Gains in North America helped the company to beat Wall Street estimates in the fourth quarter of last year, with Ford reporting 31 cents in pre-tax operating profits per share, above the 25 cents pencilled in by analysts.
Hidden inside the numbers, however, was some nasty news from Europe, where the company raised its estimated loss. The $2bn figure includes around $500m in restructuring costs, as it attempts to turn around the European division. The firm's finance chief, Bob Shanks, said that with a eurozone recession likely for the full year, "clearly, we still have some difficult time in front of us". But he told reporters: "We do think it will probably bottom this year."
By contrast, Ford expects to make more money this year in North America, its most profitable region. But the No 2 US car-maker also predicted 10 per cent operating margins in North America, smaller than the 10.4 per cent reported in 2012.
The weak outlook overshadowed Ford's better-than-expected fourth-quarter results, and sent the company's shares tumbling by as much as 6.5 per cent on Wall Street. At the stock's low point, the declines wiped away more than $3bn in market value.
The forecast "undercuts the popular investor thesis that Ford offers significant earnings expansion from a booming US auto market while having 'Europe-proofed' its guidance," said Brian Johnson, an analyst at Barclays Capital, in a research note.

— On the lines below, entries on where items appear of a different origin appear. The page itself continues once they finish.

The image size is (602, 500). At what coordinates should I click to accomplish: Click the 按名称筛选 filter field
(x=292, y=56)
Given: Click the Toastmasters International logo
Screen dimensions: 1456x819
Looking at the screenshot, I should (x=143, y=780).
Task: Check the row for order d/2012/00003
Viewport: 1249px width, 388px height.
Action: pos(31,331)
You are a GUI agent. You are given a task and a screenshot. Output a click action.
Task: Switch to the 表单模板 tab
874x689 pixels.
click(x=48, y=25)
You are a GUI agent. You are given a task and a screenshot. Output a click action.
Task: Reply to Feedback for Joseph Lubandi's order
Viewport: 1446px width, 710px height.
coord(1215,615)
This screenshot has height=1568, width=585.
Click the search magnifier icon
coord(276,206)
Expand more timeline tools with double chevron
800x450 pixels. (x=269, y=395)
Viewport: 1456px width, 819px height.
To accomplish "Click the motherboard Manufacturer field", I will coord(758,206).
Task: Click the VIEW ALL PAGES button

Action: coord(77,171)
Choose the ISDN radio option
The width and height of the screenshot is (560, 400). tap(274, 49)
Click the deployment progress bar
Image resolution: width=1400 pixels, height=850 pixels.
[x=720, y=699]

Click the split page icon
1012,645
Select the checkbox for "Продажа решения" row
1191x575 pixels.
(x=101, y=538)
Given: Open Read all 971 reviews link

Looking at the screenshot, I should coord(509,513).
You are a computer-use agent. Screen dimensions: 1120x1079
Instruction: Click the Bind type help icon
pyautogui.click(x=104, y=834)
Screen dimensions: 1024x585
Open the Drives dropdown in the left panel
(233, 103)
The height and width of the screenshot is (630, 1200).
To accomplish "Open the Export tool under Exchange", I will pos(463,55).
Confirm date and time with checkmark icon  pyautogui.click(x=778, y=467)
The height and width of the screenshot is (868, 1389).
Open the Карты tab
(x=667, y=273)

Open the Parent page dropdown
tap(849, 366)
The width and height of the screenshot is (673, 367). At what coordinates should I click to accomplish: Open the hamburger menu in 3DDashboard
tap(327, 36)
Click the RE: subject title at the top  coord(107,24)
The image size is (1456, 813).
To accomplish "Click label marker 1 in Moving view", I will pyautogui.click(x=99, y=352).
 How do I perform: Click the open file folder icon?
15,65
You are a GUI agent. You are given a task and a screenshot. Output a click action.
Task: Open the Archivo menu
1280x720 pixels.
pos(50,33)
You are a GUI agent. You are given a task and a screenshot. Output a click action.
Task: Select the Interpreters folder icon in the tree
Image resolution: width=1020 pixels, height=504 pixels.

It was the fourth time in 12 months that Ford had ratcheted down expectations for Europe. It expects the industry to sell between 13 million and 13.5 million vehicles in the region this year. At the bottom of that range, sales in Europe would sink to their lowest level since 1993, according to the automotive consultancy IHS Automotive. Ford's shares closed 64 cents lower, or 4.64 per cent, at $13.14 in New York.